Figure 5 is a diagram for explaining the operation of the video radar.
The figure is a configuration diagram showing a conventional video radar signal processing device. In the figure, 5 is a signal processing device, 6 is a display device, 12 is an image memory, 14 is a divider, 15
is a clipper, 16 is a multiplier, 22 is a maximum value detector, 23 is an average value calculator, and 25 is a multiplier.

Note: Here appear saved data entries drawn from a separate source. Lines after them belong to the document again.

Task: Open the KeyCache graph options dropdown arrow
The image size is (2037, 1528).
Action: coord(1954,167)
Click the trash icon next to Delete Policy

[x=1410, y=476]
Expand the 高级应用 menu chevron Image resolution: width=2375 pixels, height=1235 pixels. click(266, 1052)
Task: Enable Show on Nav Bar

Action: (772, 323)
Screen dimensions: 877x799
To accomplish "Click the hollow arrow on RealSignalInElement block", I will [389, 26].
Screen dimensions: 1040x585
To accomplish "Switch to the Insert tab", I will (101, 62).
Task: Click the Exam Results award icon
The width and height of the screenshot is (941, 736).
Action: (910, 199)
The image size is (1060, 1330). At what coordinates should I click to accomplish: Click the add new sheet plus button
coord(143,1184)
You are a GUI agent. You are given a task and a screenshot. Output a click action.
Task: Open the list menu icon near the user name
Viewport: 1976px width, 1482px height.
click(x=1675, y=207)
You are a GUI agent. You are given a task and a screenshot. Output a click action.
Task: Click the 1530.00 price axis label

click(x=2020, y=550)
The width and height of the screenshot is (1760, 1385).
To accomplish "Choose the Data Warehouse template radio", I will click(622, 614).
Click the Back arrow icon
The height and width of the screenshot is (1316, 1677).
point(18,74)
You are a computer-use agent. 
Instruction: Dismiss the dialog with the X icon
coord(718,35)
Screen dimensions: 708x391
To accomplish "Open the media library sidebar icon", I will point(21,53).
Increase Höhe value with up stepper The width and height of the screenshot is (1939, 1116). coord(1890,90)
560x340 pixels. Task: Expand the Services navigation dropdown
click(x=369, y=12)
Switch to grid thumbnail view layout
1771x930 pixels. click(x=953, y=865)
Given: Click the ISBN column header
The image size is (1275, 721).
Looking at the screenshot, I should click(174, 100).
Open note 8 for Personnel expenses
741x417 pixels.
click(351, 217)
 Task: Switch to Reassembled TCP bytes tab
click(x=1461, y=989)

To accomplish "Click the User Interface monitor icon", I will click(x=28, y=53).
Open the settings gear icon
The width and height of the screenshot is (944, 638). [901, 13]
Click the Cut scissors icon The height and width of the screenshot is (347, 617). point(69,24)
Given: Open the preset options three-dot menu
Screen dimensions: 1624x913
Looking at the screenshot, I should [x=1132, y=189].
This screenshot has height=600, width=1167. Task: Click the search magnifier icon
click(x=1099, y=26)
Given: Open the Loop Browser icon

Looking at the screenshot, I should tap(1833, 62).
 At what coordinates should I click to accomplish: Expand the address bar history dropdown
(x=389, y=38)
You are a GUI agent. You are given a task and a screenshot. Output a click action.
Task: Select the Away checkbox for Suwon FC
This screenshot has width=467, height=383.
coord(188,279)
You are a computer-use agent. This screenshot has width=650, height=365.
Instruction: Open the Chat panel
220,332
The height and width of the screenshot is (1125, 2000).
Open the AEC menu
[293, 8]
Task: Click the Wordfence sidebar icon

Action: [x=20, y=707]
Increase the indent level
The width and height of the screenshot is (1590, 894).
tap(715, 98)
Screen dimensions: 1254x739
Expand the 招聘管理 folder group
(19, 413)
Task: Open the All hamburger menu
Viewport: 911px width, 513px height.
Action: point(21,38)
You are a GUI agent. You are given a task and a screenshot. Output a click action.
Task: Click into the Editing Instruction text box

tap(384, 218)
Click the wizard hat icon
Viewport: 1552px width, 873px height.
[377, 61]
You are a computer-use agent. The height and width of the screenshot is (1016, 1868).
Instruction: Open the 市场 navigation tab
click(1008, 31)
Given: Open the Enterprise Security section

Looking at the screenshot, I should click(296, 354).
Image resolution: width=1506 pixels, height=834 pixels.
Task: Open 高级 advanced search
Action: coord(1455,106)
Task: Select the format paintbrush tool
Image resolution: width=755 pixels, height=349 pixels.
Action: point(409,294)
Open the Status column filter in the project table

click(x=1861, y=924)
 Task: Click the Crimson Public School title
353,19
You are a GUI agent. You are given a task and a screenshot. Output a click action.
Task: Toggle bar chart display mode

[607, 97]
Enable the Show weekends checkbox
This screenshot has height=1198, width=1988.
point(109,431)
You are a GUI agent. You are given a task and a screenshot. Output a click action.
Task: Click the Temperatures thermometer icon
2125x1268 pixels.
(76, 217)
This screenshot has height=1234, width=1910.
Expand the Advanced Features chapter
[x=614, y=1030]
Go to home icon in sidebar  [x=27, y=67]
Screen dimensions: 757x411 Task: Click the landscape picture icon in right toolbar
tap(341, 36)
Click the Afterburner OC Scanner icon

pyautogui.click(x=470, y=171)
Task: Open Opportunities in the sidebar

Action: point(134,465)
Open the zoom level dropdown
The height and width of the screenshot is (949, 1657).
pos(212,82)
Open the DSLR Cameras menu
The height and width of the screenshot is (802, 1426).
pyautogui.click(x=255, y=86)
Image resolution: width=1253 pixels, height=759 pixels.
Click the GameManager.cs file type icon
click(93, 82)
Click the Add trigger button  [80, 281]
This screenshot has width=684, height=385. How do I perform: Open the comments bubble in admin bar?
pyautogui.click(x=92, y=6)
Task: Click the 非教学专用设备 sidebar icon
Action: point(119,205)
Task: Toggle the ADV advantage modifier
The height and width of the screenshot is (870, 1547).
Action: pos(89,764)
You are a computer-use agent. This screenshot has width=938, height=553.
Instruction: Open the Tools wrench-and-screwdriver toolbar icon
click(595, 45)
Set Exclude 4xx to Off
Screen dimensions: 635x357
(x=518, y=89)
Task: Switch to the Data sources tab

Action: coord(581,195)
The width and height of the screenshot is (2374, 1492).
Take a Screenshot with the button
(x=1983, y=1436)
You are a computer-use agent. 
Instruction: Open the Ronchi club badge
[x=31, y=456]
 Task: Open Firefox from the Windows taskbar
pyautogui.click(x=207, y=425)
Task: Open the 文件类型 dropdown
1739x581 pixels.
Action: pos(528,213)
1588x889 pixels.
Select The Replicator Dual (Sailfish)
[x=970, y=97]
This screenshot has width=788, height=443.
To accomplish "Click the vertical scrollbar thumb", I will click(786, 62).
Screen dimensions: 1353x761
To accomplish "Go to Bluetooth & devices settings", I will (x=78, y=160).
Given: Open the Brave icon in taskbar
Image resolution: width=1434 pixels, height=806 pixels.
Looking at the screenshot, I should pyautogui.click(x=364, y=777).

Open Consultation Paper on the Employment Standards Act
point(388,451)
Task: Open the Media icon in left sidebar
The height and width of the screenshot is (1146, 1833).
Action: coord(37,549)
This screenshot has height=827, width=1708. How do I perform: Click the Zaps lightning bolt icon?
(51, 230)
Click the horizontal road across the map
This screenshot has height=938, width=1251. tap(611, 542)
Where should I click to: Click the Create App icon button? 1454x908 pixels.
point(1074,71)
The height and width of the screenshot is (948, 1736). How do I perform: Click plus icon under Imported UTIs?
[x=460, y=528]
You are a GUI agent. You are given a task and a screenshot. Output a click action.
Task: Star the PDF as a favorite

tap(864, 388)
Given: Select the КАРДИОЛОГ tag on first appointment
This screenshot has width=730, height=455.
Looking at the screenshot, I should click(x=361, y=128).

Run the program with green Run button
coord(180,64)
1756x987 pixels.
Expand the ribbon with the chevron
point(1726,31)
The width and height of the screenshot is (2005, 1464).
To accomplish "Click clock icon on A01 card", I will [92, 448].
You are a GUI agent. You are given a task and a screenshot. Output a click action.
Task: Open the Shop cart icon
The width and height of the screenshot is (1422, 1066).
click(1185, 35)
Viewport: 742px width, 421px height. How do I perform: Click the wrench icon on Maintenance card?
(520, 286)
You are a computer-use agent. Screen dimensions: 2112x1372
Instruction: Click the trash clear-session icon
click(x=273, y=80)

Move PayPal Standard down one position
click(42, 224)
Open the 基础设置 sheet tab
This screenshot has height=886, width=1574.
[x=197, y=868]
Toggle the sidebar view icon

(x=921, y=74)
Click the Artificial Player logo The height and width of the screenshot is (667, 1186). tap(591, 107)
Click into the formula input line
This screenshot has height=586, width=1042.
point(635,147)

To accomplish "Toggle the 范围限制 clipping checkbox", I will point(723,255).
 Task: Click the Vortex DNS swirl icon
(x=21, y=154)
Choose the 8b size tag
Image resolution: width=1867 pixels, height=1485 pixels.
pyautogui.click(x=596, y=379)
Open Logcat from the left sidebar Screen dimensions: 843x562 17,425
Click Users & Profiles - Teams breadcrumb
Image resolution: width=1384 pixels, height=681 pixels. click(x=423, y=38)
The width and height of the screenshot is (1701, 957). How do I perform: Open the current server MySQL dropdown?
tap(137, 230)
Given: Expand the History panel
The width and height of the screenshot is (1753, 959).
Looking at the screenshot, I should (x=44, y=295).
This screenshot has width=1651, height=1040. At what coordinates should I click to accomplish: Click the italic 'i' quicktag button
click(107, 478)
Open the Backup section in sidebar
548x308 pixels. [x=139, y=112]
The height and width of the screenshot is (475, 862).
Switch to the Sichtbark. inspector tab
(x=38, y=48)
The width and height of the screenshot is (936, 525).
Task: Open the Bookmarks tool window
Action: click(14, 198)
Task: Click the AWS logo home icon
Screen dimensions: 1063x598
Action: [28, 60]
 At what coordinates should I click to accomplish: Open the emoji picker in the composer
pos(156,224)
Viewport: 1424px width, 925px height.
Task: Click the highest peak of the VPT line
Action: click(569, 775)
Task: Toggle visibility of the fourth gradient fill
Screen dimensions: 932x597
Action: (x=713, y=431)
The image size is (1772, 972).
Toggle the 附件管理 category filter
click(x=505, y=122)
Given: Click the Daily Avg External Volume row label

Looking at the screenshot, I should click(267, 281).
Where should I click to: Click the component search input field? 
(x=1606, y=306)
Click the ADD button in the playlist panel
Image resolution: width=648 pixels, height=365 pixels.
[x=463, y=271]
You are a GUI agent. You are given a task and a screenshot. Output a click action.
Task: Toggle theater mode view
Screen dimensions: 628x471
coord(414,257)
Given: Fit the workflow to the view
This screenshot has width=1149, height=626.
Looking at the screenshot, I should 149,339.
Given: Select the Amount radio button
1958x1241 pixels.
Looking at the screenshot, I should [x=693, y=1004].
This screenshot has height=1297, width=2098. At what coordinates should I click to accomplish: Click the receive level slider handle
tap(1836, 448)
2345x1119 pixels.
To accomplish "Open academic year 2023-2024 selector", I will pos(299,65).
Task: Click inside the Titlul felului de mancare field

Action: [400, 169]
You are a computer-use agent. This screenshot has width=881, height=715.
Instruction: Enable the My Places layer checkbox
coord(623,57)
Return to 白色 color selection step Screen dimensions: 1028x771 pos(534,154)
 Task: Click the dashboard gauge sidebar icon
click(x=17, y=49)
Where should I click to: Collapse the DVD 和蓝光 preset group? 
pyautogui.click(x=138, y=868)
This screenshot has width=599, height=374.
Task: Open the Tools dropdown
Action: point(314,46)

Note that the same reference numerals in each figure indicate the same or corresponding parts.

Claims (1)

[Scope of Claims] 1. In a signal processing device for a video radar that converts the brightness of a radar image acquired by a video radar, the signal processing device is configured to convert the brightness of a radar image obtained by a video radar, and the signal processing device is configured to convert the brightness of a radar image obtained by a video radar, wherein the signal processing device is configured to convert the brightness of a radar image obtained by a video radar, and the signal processing device is configured to convert the brightness of a radar image acquired by a video radar, and the signal processing device provides The brightness of the radar image is calculated from the brightness data of the radar image acquired by the video radar, and the image memory stores the brightness of the radar image as numerical data, and the maximum value detects the maximum value of the brightness. an average value calculator that calculates the average brightness of pixels in the vicinity of the detector and the pixel (Piccell) having the maximum brightness over a range set by an observer of the video radar according to the size of the target; a first multiplier that calculates a product A of the average brightness obtained by the average value calculator and a first constant; and a multiplier that calculates the quotient of the product A and a second constant that is the maximum brightness. a second multiplier that calculates a product B of the quotient and the brightness in the image memory, and compares the magnitude relationship between the product B and the second constant, and if the product B is large; and a clipper for converting the value of the product B into the value of the second constant, which is the maximum brightness. 2. The video radar signal processing device according to claim 1, wherein a positive constant in the range of 2 to 3 is used as the first constant.